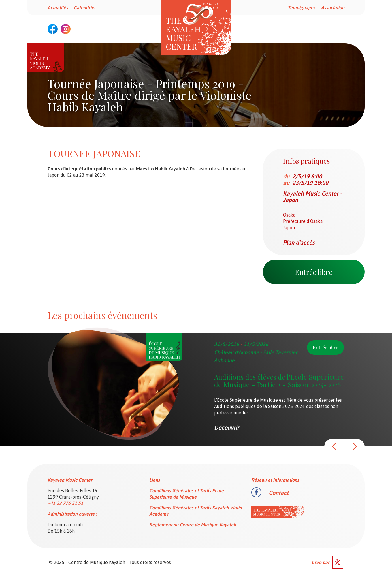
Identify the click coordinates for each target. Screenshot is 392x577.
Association (333, 7)
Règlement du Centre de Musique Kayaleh (193, 525)
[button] (334, 446)
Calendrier (85, 7)
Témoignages (301, 7)
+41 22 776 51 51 (65, 503)
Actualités (58, 7)
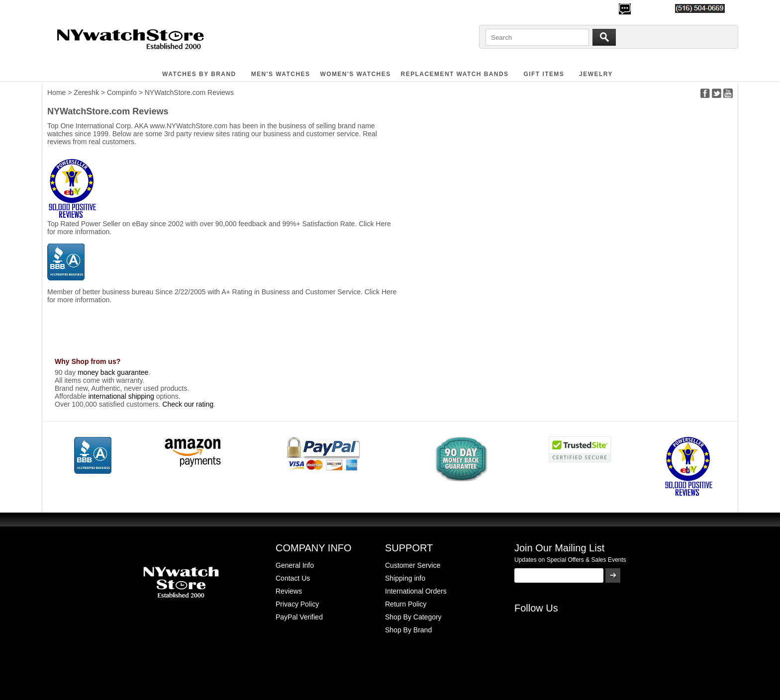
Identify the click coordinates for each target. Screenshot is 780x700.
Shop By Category (413, 617)
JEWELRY (596, 74)
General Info (294, 565)
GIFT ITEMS (544, 74)
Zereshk (86, 92)
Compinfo (122, 92)
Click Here (375, 224)
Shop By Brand (408, 630)
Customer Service (412, 565)
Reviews (289, 591)
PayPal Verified (299, 617)
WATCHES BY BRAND (199, 74)
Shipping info (405, 578)
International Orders (416, 591)
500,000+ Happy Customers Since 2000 (106, 8)
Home (56, 92)
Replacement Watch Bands (455, 74)
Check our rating (188, 404)
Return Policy (405, 604)
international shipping (121, 396)
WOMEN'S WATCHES (355, 74)
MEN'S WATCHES (281, 74)
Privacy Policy (297, 604)
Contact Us (292, 578)
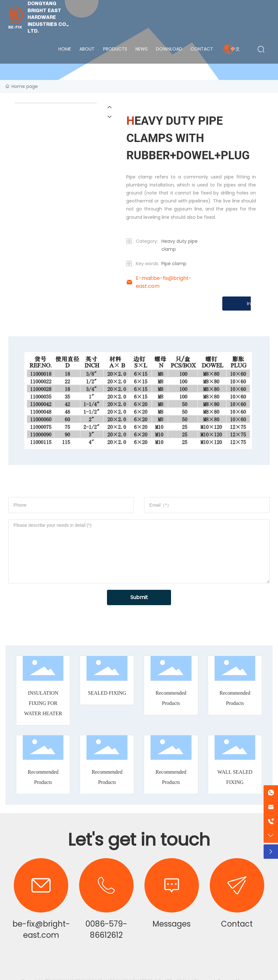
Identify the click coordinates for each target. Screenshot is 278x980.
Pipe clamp (174, 263)
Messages (171, 924)
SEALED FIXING (107, 693)
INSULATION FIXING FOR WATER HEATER (43, 703)
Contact (237, 924)
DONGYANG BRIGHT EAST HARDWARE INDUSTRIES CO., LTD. (48, 17)
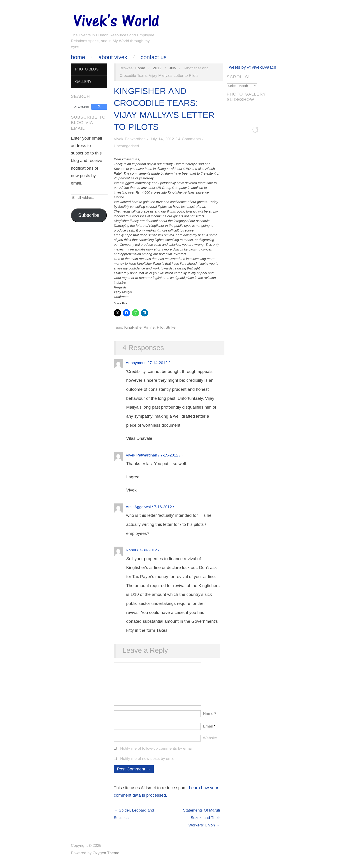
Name (210, 718)
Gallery (83, 82)
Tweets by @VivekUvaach (251, 67)
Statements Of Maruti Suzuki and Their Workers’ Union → (201, 822)
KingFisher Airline (139, 327)
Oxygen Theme (106, 857)
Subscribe (89, 215)
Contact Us (154, 57)
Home (78, 57)
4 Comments (189, 139)
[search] (82, 107)
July (172, 68)
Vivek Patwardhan (130, 139)
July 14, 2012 (162, 139)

= = = = =

● Aim: Please render the data as a Markdown table with the columns Row and Entry, covering only the lines from the one containing "Contact Us (292, 578)" through the end of the data, with both ends included. Number each row, and leave out blank lines and the pictures.

● Full solution:
| Row | Entry |
|---|---|
| 1 | Contact Us (292, 578) |
| 2 | Identify the click coordinates for each target. Screenshot is 278x980. |
| 3 | Pipe clamp (174, 263) |
| 4 | Messages (171, 924) |
| 5 | SEALED FIXING (107, 693) |
| 6 | INSULATION FIXING FOR WATER HEATER (43, 703) |
| 7 | Contact (237, 924) |
| 8 | DONGYANG BRIGHT EAST HARDWARE INDUSTRIES CO., LTD. (48, 17) |
| 9 | Name (210, 718) |
| 10 | Gallery (83, 82) |
| 11 | Tweets by @VivekUvaach (251, 67) |
| 12 | Statements Of Maruti Suzuki and Their Workers’ Union → (201, 822) |
| 13 | KingFisher Airline (139, 327) |
| 14 | Oxygen Theme (106, 857) |
| 15 | Subscribe (89, 215) |
| 16 | Contact Us (154, 57) |
| 17 | Home (78, 57) |
| 18 | 4 Comments (189, 139) |
| 19 | [search] (82, 107) |
| 20 | July (172, 68) |
| 21 | Vivek Patwardhan (130, 139) |
| 22 | July 14, 2012 (162, 139) |